T cells coactivated with immobilized anti-CD3 and anti-CD28 as potential immunotherapy for cancer.

This report describes the generation of T cells with characteristics that may prove useful for the immunotherapy of cancer. Peripheral blood mononuclear cells obtained from healthy donors were cultured in the presence of anti-CD3/anti-CD28 mAb-coated beads (3/28 beads) at a 3:1 bead to cell ratio. The 3/28 beads were removed after 14 days of culture. Optimal growth conditions for CD3/CD28 coactivated T cells (COACTS) were determined to be X-VIVO 15 containing 5% human AB serum and 100 IU/ml of interleukin-2. The median fold expansion after 14 days was 84-fold.
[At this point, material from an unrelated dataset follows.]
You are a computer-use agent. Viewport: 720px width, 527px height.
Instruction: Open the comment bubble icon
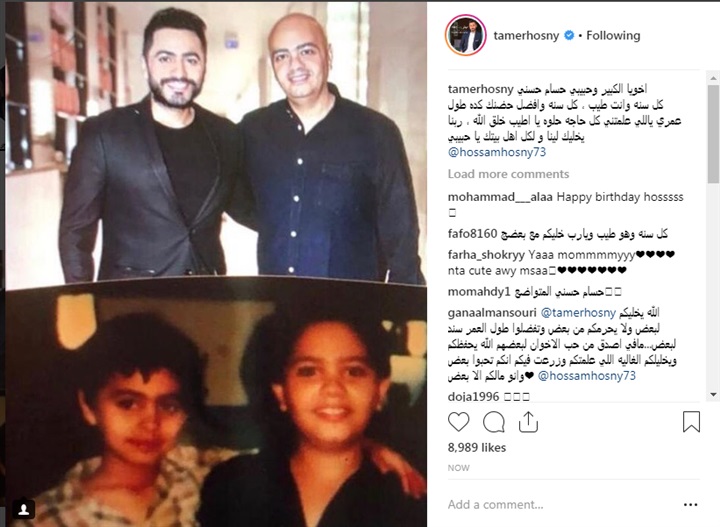point(494,422)
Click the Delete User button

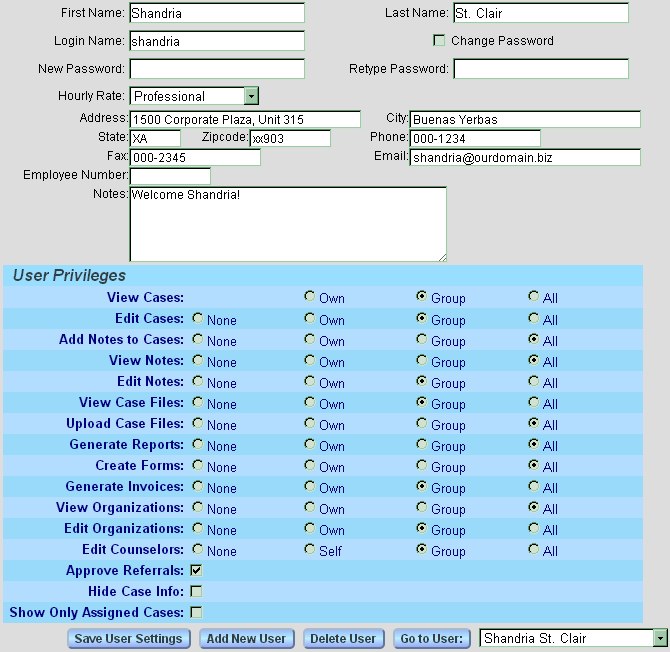[343, 638]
Flow cytometric analyses demonstrated that all cultures were > 90% CD3+ with an increase in the proportion of CD8+ cells. CD28 expression was maintained at very high levels on CD4+ cells and augmented on CD8+ cells. COACTS were induced to secrete high levels of Th1-type cytokines (IFN-gamma and TNF-alpha) after a 24-h restimulation with fresh 3/28 beads and displayed nonmajor histocompatibility complex-restricted lytic activity against a variety of human tumor cell lines in standard 51Cr-release assays. Bead removal from COACT cultures before day 14 greatly enhanced the cell growth and cytokine production without significantly affecting the lytic potential. In summary, large numbers of T cells can be generated by coactivation with anti-CD3/anti-CD28-coated beads for 14 days. This method may provide an advantage over current forms of cellular immunotherapy for cancer because of the ability of COACTS to secrete tumoricidal cytokines and generate antitumor cytotoxicity.